# Task
Begin the copy at the line that contains "Click the broom icon in 清理自己的系统 section", end it at the last line of the entries below, keep every word exact, and include no pictures.

[Stored data entries]
★ ★ ★ ★

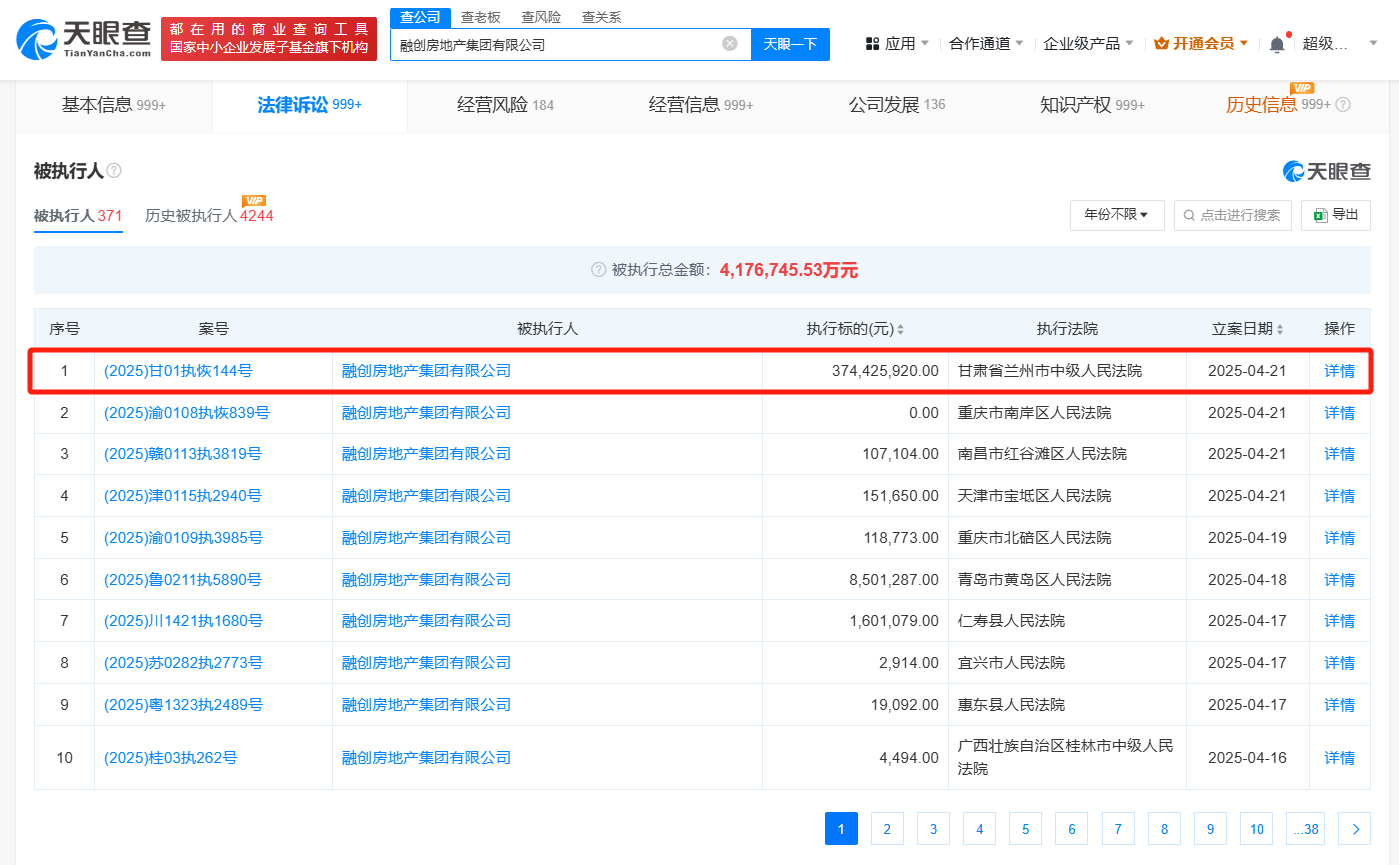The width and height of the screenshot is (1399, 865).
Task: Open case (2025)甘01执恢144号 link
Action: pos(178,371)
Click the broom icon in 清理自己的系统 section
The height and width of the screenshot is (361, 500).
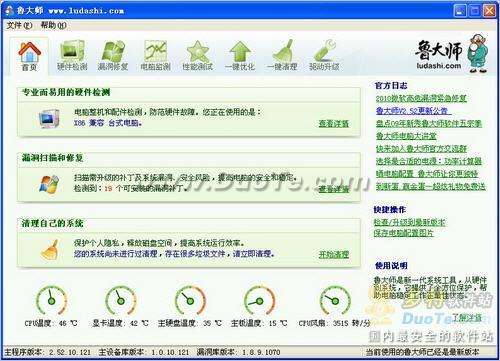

★ ★ ★ ★

# Response area
Click the broom icon in 清理自己的系统 section
The height and width of the screenshot is (361, 500).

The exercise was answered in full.